KANGAROOS

                                              Classification
A kangaroo is a Marsupial from the family Macropodidae macrops, meaning, and ‘large foot’. In the common use, the term is used to describe the largest species from this family, the red kangaroos, the Antipolice Kangaroos and the Eastern and Western Grey Kangaroos of the Macropods genus. The family also includes many smaller species which includes the wallabies, tree- kangaroos, wallaroos, pademelons and the Quokka, some 63 living species in all. Kangaroos are native to the continent of Australia, while the smaller macropods are found in Australia and New Guinea. Please save the kangaroos, if you don’t then tourists won’t be able to see it and it will be rare in like 2 years or so! kangaroos are also our natural heritage native to the great southland and deserve to be protected. The marsupial family are the only mammals that have a pouch.

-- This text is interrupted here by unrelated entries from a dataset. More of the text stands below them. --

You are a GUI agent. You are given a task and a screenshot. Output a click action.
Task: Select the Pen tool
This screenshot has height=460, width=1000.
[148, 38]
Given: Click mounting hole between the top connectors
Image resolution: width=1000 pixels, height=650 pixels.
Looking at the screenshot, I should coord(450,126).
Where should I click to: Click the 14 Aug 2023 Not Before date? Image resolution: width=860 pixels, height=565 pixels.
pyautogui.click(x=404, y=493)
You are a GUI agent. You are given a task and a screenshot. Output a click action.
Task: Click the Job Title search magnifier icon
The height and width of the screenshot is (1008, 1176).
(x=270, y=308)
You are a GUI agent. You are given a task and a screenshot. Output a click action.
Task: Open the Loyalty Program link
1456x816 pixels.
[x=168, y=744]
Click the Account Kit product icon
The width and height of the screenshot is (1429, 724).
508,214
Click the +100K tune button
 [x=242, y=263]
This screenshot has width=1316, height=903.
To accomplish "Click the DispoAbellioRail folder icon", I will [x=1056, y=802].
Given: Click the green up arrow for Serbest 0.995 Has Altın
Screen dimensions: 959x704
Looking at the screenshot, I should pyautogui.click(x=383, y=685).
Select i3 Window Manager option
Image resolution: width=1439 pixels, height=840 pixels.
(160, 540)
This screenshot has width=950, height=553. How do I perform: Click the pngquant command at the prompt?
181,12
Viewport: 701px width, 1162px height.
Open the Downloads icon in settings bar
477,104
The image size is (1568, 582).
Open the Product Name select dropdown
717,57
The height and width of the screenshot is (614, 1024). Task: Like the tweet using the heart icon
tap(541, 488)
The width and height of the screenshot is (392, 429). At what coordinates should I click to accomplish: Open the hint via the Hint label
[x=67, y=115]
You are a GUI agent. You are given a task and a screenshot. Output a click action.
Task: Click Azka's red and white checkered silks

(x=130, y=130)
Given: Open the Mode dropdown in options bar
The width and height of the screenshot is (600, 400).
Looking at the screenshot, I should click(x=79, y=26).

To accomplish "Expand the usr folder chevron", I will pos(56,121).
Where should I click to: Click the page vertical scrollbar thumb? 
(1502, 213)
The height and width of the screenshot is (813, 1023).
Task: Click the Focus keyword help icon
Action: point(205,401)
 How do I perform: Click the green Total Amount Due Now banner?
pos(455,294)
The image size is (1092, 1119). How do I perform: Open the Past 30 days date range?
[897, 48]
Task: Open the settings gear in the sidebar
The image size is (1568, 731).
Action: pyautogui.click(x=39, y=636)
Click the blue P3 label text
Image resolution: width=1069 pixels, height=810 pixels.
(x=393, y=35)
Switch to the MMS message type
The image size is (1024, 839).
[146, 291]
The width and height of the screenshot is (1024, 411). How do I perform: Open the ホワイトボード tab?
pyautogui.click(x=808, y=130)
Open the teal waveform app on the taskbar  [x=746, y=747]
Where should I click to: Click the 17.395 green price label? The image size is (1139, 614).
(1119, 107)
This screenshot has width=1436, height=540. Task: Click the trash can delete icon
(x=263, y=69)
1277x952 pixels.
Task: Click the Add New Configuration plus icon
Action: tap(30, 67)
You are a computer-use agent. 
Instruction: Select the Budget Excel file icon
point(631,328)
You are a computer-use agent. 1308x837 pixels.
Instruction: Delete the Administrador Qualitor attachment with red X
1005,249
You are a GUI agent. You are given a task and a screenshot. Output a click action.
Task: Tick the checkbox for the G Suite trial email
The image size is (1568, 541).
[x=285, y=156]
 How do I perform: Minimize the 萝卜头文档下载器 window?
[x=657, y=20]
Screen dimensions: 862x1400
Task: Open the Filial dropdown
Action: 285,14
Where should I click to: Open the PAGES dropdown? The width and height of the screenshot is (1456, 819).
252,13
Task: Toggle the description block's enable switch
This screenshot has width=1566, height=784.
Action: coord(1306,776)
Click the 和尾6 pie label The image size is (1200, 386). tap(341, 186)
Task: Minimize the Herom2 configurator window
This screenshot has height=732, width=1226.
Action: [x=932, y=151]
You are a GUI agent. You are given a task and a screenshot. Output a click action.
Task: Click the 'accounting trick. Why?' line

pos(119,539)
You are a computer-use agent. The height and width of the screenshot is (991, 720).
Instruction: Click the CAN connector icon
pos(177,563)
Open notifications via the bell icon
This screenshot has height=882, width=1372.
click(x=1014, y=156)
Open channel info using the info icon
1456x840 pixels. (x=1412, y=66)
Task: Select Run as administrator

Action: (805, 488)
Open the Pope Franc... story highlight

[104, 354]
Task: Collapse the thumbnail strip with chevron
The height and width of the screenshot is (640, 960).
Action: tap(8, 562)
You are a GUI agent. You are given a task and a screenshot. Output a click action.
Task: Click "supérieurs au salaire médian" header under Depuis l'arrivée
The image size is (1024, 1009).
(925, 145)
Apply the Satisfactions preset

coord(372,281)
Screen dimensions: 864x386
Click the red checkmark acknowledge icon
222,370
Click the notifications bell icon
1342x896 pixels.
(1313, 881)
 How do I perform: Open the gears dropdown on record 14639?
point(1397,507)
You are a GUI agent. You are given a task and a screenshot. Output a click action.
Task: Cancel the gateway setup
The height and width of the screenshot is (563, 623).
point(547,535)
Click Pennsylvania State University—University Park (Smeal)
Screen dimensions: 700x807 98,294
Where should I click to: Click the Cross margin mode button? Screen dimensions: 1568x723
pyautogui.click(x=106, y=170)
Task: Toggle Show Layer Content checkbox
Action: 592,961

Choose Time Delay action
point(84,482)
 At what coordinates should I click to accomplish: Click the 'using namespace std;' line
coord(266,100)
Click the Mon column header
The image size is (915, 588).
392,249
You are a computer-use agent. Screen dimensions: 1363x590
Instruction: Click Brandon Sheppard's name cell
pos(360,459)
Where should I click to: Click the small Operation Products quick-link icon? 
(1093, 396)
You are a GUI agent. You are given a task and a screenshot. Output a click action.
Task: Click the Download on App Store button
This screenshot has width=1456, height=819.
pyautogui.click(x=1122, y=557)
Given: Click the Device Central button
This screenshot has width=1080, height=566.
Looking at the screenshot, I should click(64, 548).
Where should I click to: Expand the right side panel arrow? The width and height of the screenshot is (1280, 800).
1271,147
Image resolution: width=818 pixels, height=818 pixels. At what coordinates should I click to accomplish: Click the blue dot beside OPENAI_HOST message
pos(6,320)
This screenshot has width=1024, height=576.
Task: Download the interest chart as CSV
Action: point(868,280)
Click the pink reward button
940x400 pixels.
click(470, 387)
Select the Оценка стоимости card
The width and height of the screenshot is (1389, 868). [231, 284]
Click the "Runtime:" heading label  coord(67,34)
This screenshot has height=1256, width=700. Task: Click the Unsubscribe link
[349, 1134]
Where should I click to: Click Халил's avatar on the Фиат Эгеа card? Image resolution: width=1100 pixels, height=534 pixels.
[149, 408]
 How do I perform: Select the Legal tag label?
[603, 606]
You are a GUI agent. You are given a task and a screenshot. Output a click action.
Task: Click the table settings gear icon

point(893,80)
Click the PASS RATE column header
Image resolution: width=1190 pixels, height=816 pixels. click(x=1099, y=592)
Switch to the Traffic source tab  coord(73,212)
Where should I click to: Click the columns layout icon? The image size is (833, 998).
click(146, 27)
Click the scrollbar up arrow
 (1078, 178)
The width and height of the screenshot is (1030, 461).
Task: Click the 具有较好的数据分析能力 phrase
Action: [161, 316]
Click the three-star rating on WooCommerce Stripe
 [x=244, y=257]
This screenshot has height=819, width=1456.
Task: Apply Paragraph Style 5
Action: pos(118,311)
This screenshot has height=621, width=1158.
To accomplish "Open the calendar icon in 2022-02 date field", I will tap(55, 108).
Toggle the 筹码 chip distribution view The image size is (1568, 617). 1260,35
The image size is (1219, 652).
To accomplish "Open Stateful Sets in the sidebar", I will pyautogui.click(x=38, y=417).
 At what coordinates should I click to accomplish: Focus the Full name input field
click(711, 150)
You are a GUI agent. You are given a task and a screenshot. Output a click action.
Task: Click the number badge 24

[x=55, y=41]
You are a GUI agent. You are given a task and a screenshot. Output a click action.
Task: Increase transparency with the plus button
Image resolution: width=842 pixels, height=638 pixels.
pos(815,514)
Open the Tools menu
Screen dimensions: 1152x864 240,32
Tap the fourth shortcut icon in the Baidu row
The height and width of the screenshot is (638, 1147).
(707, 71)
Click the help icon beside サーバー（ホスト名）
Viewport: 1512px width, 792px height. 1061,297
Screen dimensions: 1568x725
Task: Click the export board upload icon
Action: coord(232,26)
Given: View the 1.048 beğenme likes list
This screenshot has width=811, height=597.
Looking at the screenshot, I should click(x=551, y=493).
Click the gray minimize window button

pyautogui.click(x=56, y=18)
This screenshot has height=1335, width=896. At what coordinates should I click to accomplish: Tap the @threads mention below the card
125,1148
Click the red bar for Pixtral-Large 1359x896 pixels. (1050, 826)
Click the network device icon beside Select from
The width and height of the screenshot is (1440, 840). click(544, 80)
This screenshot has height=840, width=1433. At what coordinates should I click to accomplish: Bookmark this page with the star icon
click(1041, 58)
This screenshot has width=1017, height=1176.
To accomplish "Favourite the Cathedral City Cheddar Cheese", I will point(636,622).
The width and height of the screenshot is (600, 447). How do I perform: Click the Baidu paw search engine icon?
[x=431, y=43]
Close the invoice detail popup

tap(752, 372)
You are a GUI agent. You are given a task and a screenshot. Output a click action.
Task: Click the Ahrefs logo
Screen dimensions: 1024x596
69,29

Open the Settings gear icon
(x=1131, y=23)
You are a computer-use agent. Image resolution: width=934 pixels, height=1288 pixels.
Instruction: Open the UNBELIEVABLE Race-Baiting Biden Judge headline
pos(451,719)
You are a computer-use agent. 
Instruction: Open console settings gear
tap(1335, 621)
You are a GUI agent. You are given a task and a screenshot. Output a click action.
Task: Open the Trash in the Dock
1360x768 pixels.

                                                            The Description:

In Europe have long regarded kangaroos as strange animals. Early explorers described them as creatures that had heads like deer (without antlers), stood upright like men, and hopped like frogs. Combined with the two-headed appearance of a mother kangaroo, this led many back home to dismiss them as travelers’ tales for quite some time. The first kangaroo to be exhibited in the western world was an example shot by John Core, an officer on Captain Cook's Endeavour in 1770. The animal was shot and its skin and skull transported back to England whereupon it was stuffed and displayed to the general public as a curiosity.
Kangaroos have large, powerful hind legs, large feet adapted for leaping, a long muscular tail for balance, and a small head. Like all marsupials, female kangaroos have a pouch called a marsupium in which joeys’ complete postnatal development..                                                

  The Appearance:
The appearance of Kangaroos comes in colors such as brown, white, red and blue mountain kangaroos.
There are 47 species of kangaroos in Australia but the grey and the red Kangaroos are the most common kangaroos in Australia. Red Kangaroos are the largest Kangaroos in Australia. Kangaroos have also big ears and long tail.